Шерман замедлил шаг, вдруг засомневавшись — может быть, не стоит рассказывать об этом Майе? Она была первой воспитанницей приюта, относилась к нему с теплом. И плохие новости наверняка ее расстроят.
«Нет, лучше сказать правду, — решил он. — Тем более что нужно поговорить с ней о Лере. А сказав одно, другого не скроешь».
Второй раз за день ему приходилось выбирать из двух зол. Сначала в ситуации с Какофоном: оставил под боком шантажиста, чтобы не потерять семью. Теперь с Лерой: придется просить Майю, чтобы она морально подготовила пианистку к тому, что слепота так и не будет вылечена, ведь время играет против нее — или же оплатить операцию сейчас, но в перспективе лишиться всего.
Черт бы побрал этого Пряниша! Все проблемы из-за него!
Савва Аркадьевич остановился у двери в репетиционную. Постоял, закрыв глаза. И решительно нажал на дверную ручку.
Музыка нахлынула на него, как бушующее море, закрутила душу в водовороте звуков. Стоя посреди репетиционной, Майя играла интродукцию и рондо-каприччиозо Сен-Санса. Удивительная музыка, одна из ее любимых. Может быть, потому, что похожа на характер Майи: нежные лирические звуки сменяются экспрессивными, капризными пассажами. И темперамент скрипки очень разный: она то покорна — то бунтует, то легкомысленно парит с октавы на октаву — то опускается на глубину чувственных пассажей. Как и у Майи: грусть сменяется весельем, она может быть ласковой, спокойной – и тут же выдать возмущенный протест несогласного со своей судьбой. И во что только эти протесты не выливались...
Шерман нахмурился, отгоняя воспоминания. А Майя, вдруг опустив смычок, повернулась в сторону двери и недовольно спросила:
— Виктор Сергеич?.. Я же просила не мешать.
— Маюша, это я, — торопливо сказал Шерман, прикрывая дверь за своей спиной.
— А я чувствую — сквозняк, — улыбнулась она поверх прижатой к подбородку скрипки. — Думала, этот подглядывает... А здесь вы! Очень рада!

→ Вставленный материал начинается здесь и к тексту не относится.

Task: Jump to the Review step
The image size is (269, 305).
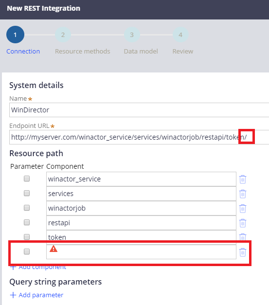Action: pos(180,35)

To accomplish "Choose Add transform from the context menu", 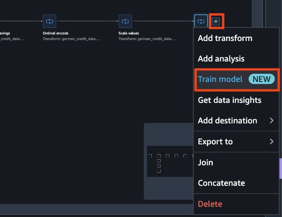I will pos(225,38).
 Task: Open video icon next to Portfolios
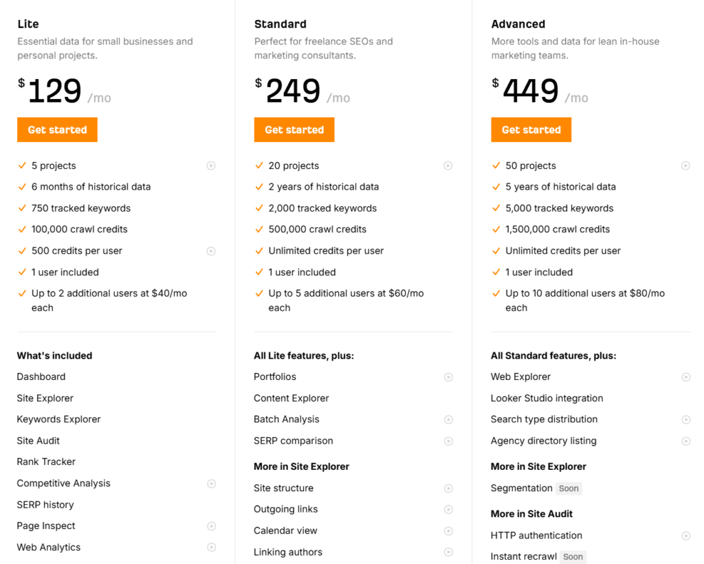448,377
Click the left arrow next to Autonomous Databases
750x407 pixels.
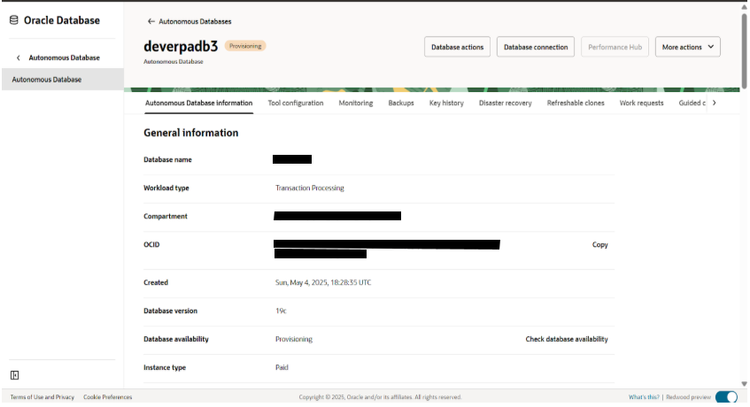[151, 21]
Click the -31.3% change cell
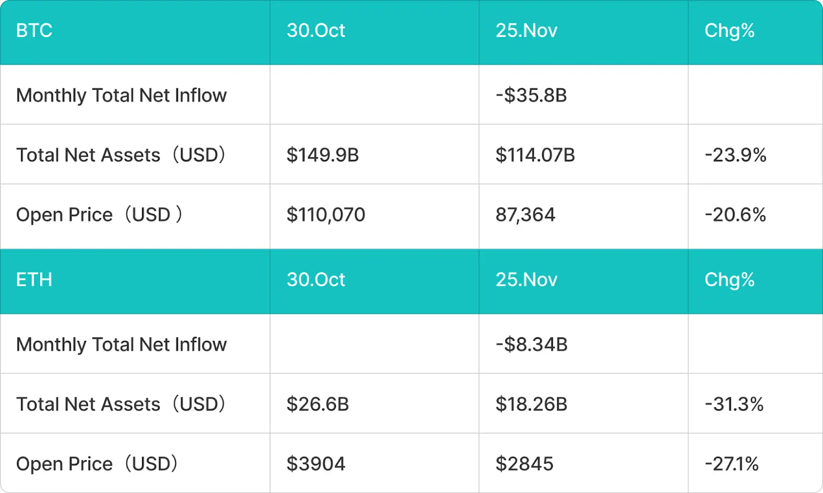 (734, 405)
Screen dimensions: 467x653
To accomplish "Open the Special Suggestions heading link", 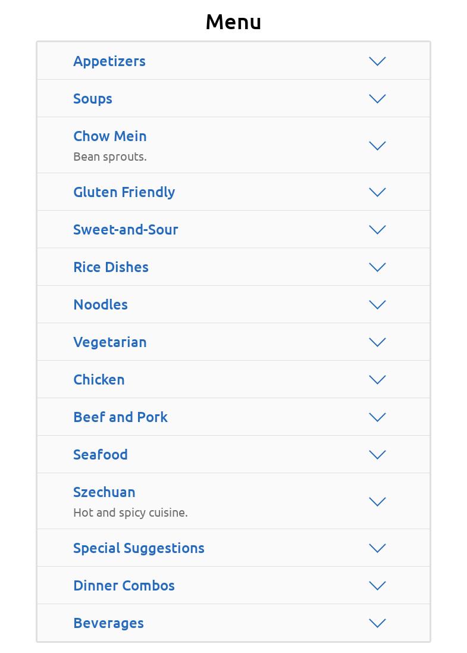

Савва Аркадьевич зашагал к ней, но увидел, как ее лицо изменилось – посерьезнело, стало наливаться тревогой. Майя опустила скрипку и выверенным движением положила ее в футляр, пристроила в его углу смычок.
— Что-то случилось? — напряженно спросила она, выпрямляясь.
Он знал, что глаза за стеклами темных очков ничего не видят. Что Майя давно привыкла жить в темноте, компенсируя отсутствие зрения обостренным слухом, чутьем, осязанием. Но всё равно каждый раз удивлялся, когда она вот так угадывала его состояние: по учащенному, сбивчивому дыханию, по разгоряченной или ледяной от волнения коже, по тембру голоса и скорости речи. И, наверное, даже по запаху — ведь в стрессе человек потеет сильнее, и адреналин, заставляющий его трястись от страха или гнева, добавляет в этот пот особую нотку...
Он подошел совсем близко, и Майя потянулась к нему, коснулась его руки. Нежные, сильные пальцы привычно заскользили по рукаву – выше, еще выше... Она трогала его шею, лицо, и эти прикосновения будто исцеляли его – столько в них было сопереживания, стремления поддержать! Шерман поймал ее ладонь, поцеловал пальчики. И сказал, подводя к дивану:
— К сожалению, случилось, Маюш. И мне нужна твоя помощь!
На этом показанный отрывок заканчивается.